AMFYOYO

No one’s coming to save you, reframe your cognition accordingly.
Hi (No) Wonder-ers,
I’ve got a few new subscribers, presumably bots, who instead of names have random combinations of alphanumeric characters. To them I say: “Beep beep boop, comrades!”
Now, as for the rest of you lovely humans… some of you may look forward to a day when I write one of these without making a Taylor Swift lyrical reference. Today is not that day. In the 2022 album Midnights, she released “You’re On Your Own, Kid” (YOYOK). Here, she sings about waiting to be noticed by an unrequited love interest. Then, in a classically Taylor-esque twist of lyrical progression, she ends with a powerful epiphany:
“I looked around in a blood-soaked gown
and I saw something they can’t take away,
cause there were pages turned with the bridges burned,
everything you lose is a step you take.
So make the friendship bracelets, take the moment and taste it,
you’ve got no reason to be afraid.
You’re on your own, kid… You always have been.”
In a few short lines she goes from a despondent “I’m all alone” to an empowered “I’ve got this, no one can take it from me.” And for the record, this lyric gave rise to the whole Swifties Exchanging Bracelets At Concerts phenomenon.

Very few can play the Uno Reverse card like Taylor Swift can.

My dad, who had far less lyrical acumen, put it differently: AMFYOYO (Adios MotherFucker, You’re On Your Own). He deployed AMFYOYO whenever he’d gleefully disavow himself of what he perceived to be a difficult situation. He said this to his colleagues when he signed difficult patients out to them. He said this to me when I refused to break up with my future wife, who had more melanin than his racism allowed. AMFYOYO was my dad’s way of telling someone that he’d given his last fuck about them.
Now that I have my own child, my dad’s parting AMFYOYO is all the more messed-up… which is probably why I was sadder about the deaths of Robin Williams, Anthony Bourdain, Betty White, and James Earl Jones than I ever was about his. I could never fathom AMFYOYO’ing my own kid. It’s a cruel thing to do to a human that never asked to be born.
That said… AMFYOYO does convey the harshness of reality, doesn’t it. No one cares about you, even those arguably most obligated to do so. As I write this a sitting US Senator who is also a medical school-educated, residency- and fellowship-trained, board-certified, state-licensed, Hippocratic Oath-bound DOCTOR voted to confirm an anti-vaccine HHS appointee who will harm children and destroy public health.
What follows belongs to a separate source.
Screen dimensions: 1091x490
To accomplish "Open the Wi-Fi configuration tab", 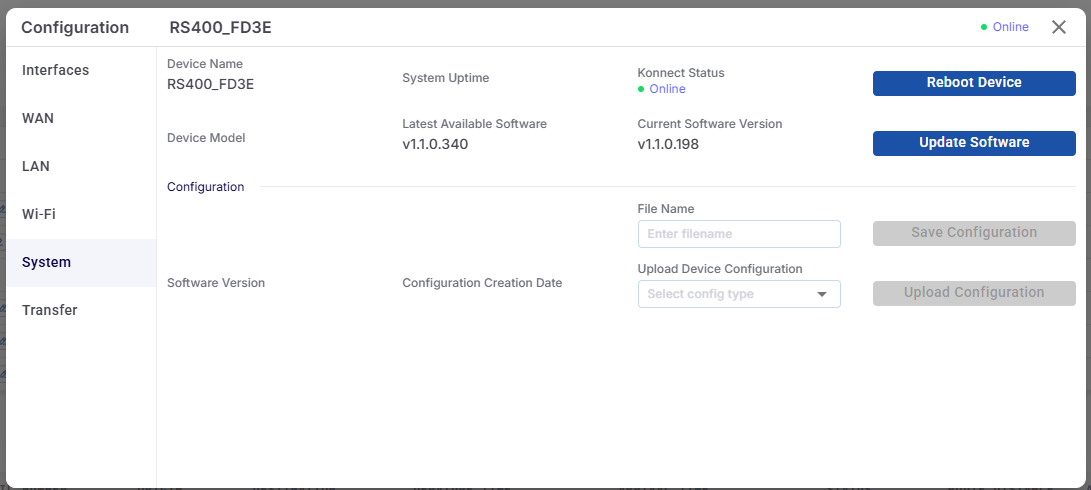I will coord(39,214).
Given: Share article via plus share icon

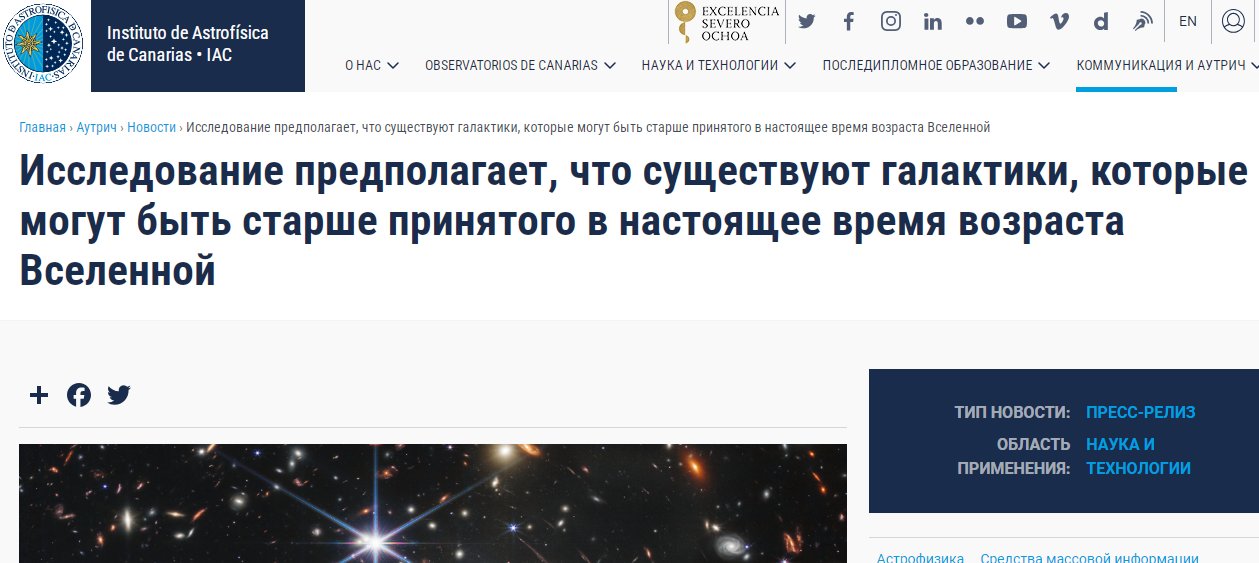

An executive order will dismantle the Department of Education, endangering the education of the most vulnerable children. No number of dead schoolchildren will ever be high enough to prompt meaningful gun violence action among those we entrust with the power to enact it.
The last pretense of collective societal obligation is derelict, the last fuck given. No one owes or is owed anything. AMFYOYO. Adjust your expectations and actions accordingly.

We’ll have to make that Taylor Swift-ian jump from the “despondent and lonely” sense of AMFYOYO to the empowering “my power is mine, and was never theirs to take” sense. I bet you’re wondering about the “we” at the beginning of the last sentence, specifically how “we” fits in with AMFYOYO/YOYOK. The “you” can become a plural “we” when you, the only person capable of and responsible for saving yourself, take the initiative and put in the work of partnering up with people who enhance your capacity to save yourself (and, ideally, for whom you can bolster their own capacity in themselves). AMFYOYO should help inspire us to take maximum agency in our own lives, but needn’t necessarily amount to an isolating sense of rugged individualism.
(Easier said than done for those whose c-PTSD comes with a side of abandonment issues.)
So yes, AMFYOYO is a harsh realization… but also strangely liberating and empowering, in the true spirit of Gloria Steinem’s “The truth will set you free, but first it will piss you off.”